Blink 182 - Blink 182
Well, what can I say...I was a kid. I must of had been around 12 maybe when they first peeked my interest, and oh did they peek it. I soon had three of their albums: Blink 182, Take Off Your Pants and Jacket and Enema Of The State. I still remember how embarassed I was of Enema's cover as I stood in line to purchase it. I was such a prude and shy kid.
They were the first band I became a fan of, I loved them. I listened to them constantly wether it was in my room, in the car, at family parties, you name it. For many years they were the CD in my walkman during car trips with my parents in the summer. I still do the same sometimes, when I feel like it, search for them in my MP4 and give in to the old days melancholy.
I still love them, specially this album and each and every song in it.

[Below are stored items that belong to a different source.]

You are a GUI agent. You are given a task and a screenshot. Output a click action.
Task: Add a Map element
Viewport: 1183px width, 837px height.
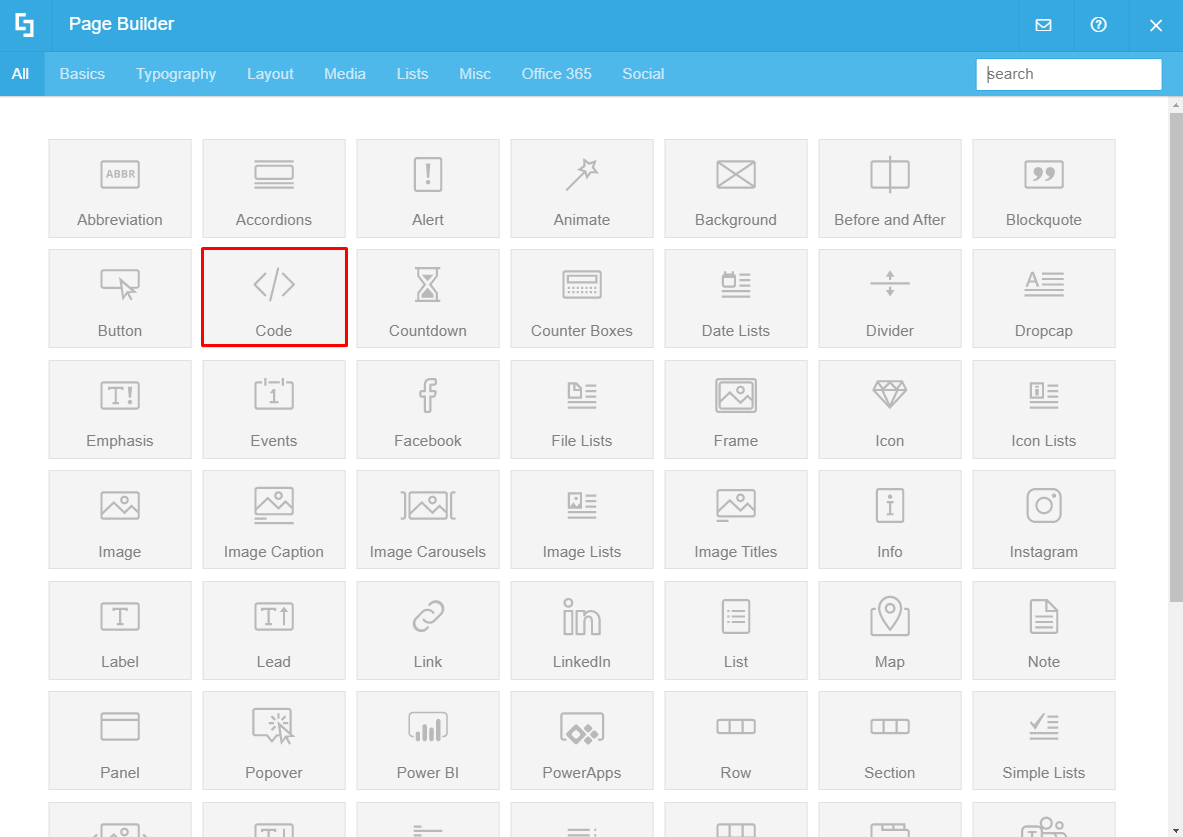pyautogui.click(x=890, y=630)
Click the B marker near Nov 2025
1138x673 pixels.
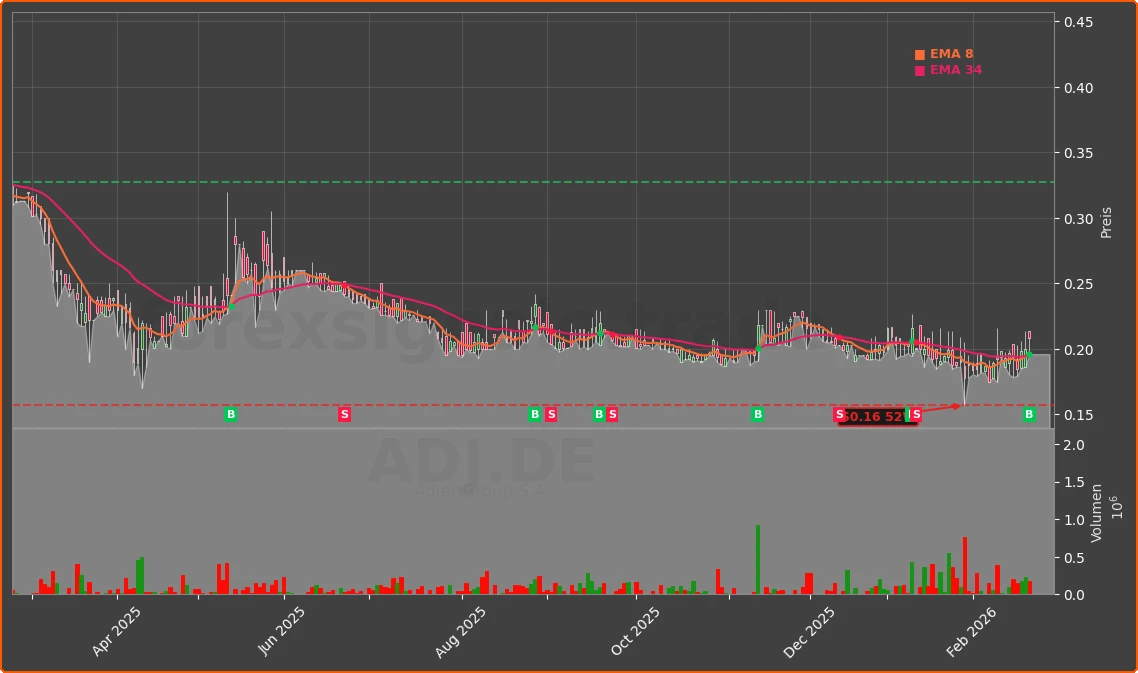[x=758, y=414]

"I'll leave my room open 'til sunrise for you
I'll keep my eyes constantly focused on you
Where are you now, I can hear footsteps, I'm dreaming
And if you will, keep me from waking to believe this"
- from I'm Lost Without You


UnderOath - They're Only chasing Safety
These guys are one of those bands that I would love to spend an afternoon goofing around with. I love all they stand for (minus their big religious beliefs, I'm not a very big fan of that, but for them I'll close my eyes to that little detail). Their music is powerful, intense, both musicaly and lyricaly. And do I love their lyrics.
Listening to this album makes me feel like going through an empty street at night, at high speed, the darkness and lights rushing past me, giving we this peaceful yet weary feeling.


This is all for now, If I remember anything else meanwhile I'll make sure to post.